She was one of the few tribal worshippers of both Iara Enàa and Marvyll Dengraid in Ollgaer Plains, Soutern Wundh. One day, one of her sisters sinned in the eyes of Marvyll Dengraid, Wundhian Goddess; for she fell in love with a Wundhian man. Wundh was and still is a very strict and despotic Matriarchy, and they only see men as sex objects who they can fornicate. The entire aim is to enjoy sex and give birth to strong, healthy Wundhian women. Then, most of the time, the fornicated men is slain and cremated. Anyway, let me tell you the story now.

My mother's sister, after one of the countless fornications she have had with a prostitute in their town, left the Graen'dolas (the Public House in Wundhian dialect) to go back home. It was, according to what my mother had heard from her sister, a cloudy night.

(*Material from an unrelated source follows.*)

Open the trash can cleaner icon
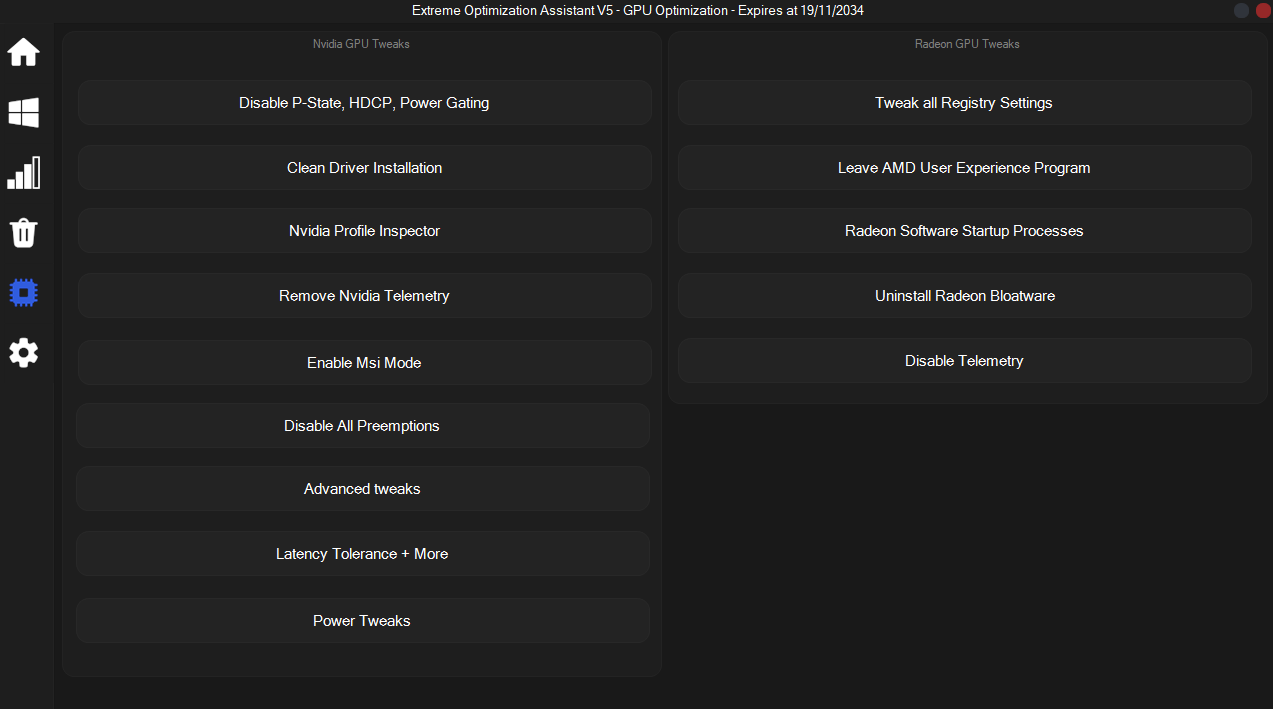 coord(24,233)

As she walked, she felt heavier, somehow happier. She realized that she somehow was focusing on that guy she just had sex with, and the more she focused; the more she was happy. This was an entirely new feeling for her, and just like every new feeling felt for the first time, it makes one uneasy. That is how she felt, too. It somehow resembled falling in love with a woman - but hell no, why feel the same things for a man? It didn't make sense. She had to stop, because she realized her heart was beating like mad. She sat on some bench.

"This is Love to a male, my child," said a soft, incredibly soothing voice. Then she saw a blinding green light in front of her.

"Who or what are you?" my aunt could ask, grabbing her small axe.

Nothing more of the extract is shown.